Lo que me duele no son siquiera la injusticia, la burbuja de ilusión de una buena administración de Marcelo Ebrard reventada a cuatro días de su fin, o la manipulación mediática de los eventos que culminaron en las protestas del 1 de diciembre. Es más: ni siquiera es la falta de empatía que está a flor de piel cuando estos eventos suceden.
Lo que me duele es ver la respuesta aberrante de los ciudadanos, de la gente que no tiene algo que perder al reconocer y señalar al Estado que cometió una violación a los DDHH. Que la autoridad diga que “se lo merecen por revoltosos” es asqueroso pero comprensible; tienen una reputación que proteger. Pero que los ciudadanos se encojan indiferentemente, casi indignadamente, de hombros y digan lo mismo… eso me parece una forma de estupidez. Una de esas que no consiguen algo más valioso que un Darwin Award.

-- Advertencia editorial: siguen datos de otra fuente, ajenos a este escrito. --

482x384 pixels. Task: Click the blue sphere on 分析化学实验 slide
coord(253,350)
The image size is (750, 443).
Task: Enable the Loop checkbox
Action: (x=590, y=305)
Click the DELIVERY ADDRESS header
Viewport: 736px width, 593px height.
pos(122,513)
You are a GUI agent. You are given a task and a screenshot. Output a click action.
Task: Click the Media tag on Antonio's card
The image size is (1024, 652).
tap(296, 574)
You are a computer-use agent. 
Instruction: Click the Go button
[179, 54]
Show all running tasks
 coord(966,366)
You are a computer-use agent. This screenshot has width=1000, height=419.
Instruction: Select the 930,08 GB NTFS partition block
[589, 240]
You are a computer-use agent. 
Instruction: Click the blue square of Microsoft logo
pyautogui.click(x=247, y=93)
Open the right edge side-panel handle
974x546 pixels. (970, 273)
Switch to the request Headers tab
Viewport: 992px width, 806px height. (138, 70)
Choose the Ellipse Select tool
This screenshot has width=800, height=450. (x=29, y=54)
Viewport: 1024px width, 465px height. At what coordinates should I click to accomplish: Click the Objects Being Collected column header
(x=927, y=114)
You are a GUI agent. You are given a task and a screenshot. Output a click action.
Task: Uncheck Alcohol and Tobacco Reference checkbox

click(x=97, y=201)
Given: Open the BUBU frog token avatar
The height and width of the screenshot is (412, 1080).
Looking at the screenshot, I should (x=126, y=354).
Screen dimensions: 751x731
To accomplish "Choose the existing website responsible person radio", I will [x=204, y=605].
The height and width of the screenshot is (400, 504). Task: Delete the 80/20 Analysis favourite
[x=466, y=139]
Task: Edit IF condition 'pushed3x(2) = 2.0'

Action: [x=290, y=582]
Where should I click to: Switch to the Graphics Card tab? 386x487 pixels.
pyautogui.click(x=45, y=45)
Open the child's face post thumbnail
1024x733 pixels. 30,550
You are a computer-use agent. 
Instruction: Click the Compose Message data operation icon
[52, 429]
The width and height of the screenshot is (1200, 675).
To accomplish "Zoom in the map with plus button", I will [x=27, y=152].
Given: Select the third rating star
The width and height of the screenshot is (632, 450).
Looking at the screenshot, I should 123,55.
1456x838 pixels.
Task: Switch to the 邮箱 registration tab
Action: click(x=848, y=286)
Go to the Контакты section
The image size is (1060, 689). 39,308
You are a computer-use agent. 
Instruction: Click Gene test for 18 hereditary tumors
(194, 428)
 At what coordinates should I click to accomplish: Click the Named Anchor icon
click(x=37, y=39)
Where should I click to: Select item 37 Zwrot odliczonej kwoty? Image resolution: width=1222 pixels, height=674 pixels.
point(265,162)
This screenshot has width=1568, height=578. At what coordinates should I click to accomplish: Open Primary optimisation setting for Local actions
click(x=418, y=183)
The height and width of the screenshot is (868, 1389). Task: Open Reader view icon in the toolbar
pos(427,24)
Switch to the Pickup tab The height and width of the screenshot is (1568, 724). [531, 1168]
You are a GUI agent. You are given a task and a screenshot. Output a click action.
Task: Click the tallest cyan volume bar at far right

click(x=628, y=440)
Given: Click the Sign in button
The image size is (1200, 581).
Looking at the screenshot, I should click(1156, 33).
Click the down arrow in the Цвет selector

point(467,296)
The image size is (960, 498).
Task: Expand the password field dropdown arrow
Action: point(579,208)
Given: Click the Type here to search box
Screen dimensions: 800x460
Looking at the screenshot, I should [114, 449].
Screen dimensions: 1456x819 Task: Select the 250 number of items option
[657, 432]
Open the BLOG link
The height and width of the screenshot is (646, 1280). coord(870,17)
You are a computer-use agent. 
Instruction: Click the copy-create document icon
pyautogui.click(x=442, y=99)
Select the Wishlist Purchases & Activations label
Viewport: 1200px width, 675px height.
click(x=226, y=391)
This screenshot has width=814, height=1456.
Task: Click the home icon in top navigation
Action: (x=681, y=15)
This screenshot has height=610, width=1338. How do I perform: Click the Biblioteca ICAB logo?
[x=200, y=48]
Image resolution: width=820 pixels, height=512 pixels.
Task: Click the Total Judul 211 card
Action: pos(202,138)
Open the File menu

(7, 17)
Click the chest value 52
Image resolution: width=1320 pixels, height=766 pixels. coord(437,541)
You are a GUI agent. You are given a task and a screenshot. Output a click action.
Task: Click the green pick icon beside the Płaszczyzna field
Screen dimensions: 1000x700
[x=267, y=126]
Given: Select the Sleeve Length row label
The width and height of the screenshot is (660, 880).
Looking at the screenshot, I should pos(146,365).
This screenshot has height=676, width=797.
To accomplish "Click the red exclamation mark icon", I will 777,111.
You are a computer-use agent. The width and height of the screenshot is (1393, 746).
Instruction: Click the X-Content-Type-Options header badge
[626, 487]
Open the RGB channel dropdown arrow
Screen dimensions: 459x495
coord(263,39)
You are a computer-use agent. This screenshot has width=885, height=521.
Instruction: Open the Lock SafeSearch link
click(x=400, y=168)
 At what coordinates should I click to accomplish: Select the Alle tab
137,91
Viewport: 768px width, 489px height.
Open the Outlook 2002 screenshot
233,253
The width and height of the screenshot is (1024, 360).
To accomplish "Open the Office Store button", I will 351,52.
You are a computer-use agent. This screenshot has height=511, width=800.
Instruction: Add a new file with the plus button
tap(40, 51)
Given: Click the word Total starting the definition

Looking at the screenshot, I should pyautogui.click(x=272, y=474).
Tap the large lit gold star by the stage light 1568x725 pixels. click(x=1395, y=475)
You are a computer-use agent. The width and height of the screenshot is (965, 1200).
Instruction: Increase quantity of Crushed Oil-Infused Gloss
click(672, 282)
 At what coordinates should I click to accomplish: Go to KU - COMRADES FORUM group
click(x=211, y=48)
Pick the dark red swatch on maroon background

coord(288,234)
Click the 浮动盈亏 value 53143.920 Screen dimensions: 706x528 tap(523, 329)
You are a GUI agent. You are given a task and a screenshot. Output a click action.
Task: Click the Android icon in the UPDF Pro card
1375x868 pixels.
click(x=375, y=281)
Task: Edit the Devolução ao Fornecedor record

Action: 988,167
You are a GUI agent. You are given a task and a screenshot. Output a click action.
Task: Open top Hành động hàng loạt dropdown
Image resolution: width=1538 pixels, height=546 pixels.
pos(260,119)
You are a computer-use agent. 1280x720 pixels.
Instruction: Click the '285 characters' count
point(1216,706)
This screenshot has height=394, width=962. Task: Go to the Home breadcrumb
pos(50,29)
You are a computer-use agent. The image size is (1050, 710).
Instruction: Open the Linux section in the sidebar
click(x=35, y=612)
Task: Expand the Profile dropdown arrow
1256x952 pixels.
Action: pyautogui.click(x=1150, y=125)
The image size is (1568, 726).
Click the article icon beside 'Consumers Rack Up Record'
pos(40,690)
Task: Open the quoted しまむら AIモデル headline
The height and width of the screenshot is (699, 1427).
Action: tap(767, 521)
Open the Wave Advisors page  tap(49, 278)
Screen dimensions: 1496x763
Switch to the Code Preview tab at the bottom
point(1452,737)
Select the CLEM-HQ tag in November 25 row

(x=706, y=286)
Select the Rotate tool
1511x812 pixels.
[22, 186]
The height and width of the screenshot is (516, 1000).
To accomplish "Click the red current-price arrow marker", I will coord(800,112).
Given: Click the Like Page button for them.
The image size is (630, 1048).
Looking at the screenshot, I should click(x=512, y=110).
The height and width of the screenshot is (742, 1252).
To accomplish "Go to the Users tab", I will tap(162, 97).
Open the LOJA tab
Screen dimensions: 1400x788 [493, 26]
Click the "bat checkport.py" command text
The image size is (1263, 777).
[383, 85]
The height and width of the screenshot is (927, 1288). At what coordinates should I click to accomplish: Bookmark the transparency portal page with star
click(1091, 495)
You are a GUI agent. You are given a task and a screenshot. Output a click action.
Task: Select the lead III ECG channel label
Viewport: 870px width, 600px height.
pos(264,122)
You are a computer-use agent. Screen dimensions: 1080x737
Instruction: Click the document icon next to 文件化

Y es que los argumentos ontológicos en contra de la tiranía hoy por hoy son ejercicios mentales innecesarios. Seamos pragmáticos: se requiere un intelecto especial, uno de esos contrarios a la selección natural, para darle tan descuidadamente el poder a un Estado para que te joda cuando le plazca, y más en una época como la que vivimos. O sea, no me van a decir que tienen la certeza del “a mí nunca me pasará” en un país que vive en conflicto armado lleno de lágrimas acumuladas en la cubeta de los “daños colaterales”.
Y si tienen la certeza de que “a ustedes, nunca” (pues es que no son revoltosos), no soy quien para desearles la vida los contraejemplee. Ojalá nunca lleguen a una visión menos simplista por necesidad personal. Pero si la vida no los trata tan bien, no se sorprendan cuando el sistema ya no esté de su lado. Cuando la tiranía y el desgano de la mayoría no los protejan de injusticias como las que se sufre cuando uno tiene la mala fortuna de encontrarse en el lugar y tiempo incorrectos.
Porque, finalmente, ese día ustedes serán los revoltosos. Y así tal vez sentirán ese dolor en su DF.